───── Text section ─────
April 26, 2020
Week of April 19 - 25
Today's self is questioning why past-self built static templates in WordPress instead of dynamic with ACF. Because tomorrow's self has a lot of work ahead of him that he just now realized.
— Jeff Bridgforth (@webcraftsman) April 20, 2020
- I reengaged with a project that I had started back in October. We had paused work on the project as the client had other priorities to attend to. But now we are moving forward and looking to launch a redesign of their site in mid-May. I spent the first part of the week working on issues that I uncovered with browser testing. I also needed to convert the static page templates to pull from the database with Advanced Custom Fields. I am excited about this project coming together. I used
clip-pathin several places had a lot of fun using CSS Grid Layout with more complex layouts.
- It was another low-energy week for me. Between allergies and the malaise of the current circumstances, it was a fight each day to get things done. But just as last week, I was still able to be productive despite how I felt.
- I put out a personal project that I started working on in February. The project was a tribute to Patrick (Magic) Mahomes. Inspired by Dan Davies Print to CSS, I created my own grid experiment based on one of Dan’s inspirations. I am still playing around with the layout a bit and made one change to it later in the week.
- I really wanted to read more this week but had trouble concentrating when I had the opportunity to sit down and get into a book. I did start a new book on Thursday night, The Madness of Crowds.
───── Listed records ─────
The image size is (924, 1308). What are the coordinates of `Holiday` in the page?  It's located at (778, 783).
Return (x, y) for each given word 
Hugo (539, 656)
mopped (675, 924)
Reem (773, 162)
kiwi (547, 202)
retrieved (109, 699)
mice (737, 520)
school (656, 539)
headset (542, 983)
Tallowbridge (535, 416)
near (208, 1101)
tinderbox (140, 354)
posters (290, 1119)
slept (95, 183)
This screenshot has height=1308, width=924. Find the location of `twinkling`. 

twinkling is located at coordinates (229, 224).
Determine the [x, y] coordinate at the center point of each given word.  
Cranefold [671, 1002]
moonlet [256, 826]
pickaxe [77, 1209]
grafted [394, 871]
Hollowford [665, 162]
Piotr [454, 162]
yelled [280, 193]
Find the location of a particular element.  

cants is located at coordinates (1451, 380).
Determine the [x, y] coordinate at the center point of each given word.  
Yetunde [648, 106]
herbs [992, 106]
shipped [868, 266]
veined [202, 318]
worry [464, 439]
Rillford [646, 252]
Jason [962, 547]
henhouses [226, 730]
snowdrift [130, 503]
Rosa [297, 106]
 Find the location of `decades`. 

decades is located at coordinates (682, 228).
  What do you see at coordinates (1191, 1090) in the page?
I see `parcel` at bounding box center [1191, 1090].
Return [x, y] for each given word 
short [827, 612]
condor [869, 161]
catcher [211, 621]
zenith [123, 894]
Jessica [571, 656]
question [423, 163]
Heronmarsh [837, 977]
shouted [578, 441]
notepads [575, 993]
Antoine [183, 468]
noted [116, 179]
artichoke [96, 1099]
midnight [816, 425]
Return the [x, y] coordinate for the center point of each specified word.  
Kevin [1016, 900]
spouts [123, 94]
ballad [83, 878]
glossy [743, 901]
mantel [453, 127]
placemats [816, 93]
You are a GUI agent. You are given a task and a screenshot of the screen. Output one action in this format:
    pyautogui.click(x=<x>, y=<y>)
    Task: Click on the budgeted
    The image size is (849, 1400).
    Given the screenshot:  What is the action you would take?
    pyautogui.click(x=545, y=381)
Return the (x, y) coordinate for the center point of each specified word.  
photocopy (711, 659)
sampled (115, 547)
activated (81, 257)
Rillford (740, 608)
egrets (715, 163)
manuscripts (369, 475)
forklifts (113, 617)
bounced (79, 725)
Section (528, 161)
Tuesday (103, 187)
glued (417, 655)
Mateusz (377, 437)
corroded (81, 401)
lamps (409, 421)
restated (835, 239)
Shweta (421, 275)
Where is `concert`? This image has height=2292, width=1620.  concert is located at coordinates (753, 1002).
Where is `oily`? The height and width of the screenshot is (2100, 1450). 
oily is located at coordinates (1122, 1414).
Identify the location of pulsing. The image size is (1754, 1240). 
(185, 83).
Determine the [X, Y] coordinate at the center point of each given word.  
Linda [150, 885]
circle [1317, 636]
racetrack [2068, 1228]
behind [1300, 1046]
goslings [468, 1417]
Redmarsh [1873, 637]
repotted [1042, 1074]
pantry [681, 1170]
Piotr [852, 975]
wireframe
─────
» **Problem**: Resume the weekly journal entry for April 19 - 25, starting right after its final sentence. The rows above have nothing to do with the weekly journal entry.

» **Exercise response**:
WordPress and Responsive Images
— Jeff Bridgforth (@webcraftsman) April 21, 2020
I really wish I had a simple solution to do resolution switching images in WordPress. On most projects, I only need to serve different density images. What I would like is a way to upload the higher density image and then have WordPress generate the lower resolution image for me. Probably what I need is an Advanced Custom Field that would generate the image and then give me access to it through the image array so that I can use it in my template.
There may be a solution out there somewhere but I have yet to come across it. My teammate, Ryan, has some thoughts on how to do it but has not had the time to play with it. There was a functionality that was added to WordPress not too long ago that he thought would make it possible to do the image transformation. I wish it was as simple as creating an
add_image_size to the functions but you cannot use percentages with that, only pixel values.
One of my pet peeves about WordPress images is that you have to define all of these custom sizes. When you upload an image, all those sizes are applied to every uploaded image. I really like how Craft CMS image transforms work. You can define the transforms you want to make to an image and it only applies to that specific image field.
TIL (Today I Learned)
On Wednesday, I learned something very important about WordPress themes, specifically in naming the folder of your custom theme. I had a client who updated WordPress and updated the theme, which broke the site. I never knew that there was a theme repository on WordPress.org like the plugins. If you use a theme slug (the name of your theme folder) that is the same as a theme uploaded to the WordPress site, WordPress will prompt you to update your theme if that other theme has been updated. I had noticed before that the custom theme that I use for this site has had updates, which I always found odd since it was a custom theme that I built.
So how do you prevent it? One approach would be to use a prefix on your theme folder. I fixed the problem for my client’s site that way. I prefixed it with our company name. You can also make your version number ridiculously high on the
style.css file in your theme folder. That way, WordPress will not suggest the updates to the theme uploaded to WordPress.org.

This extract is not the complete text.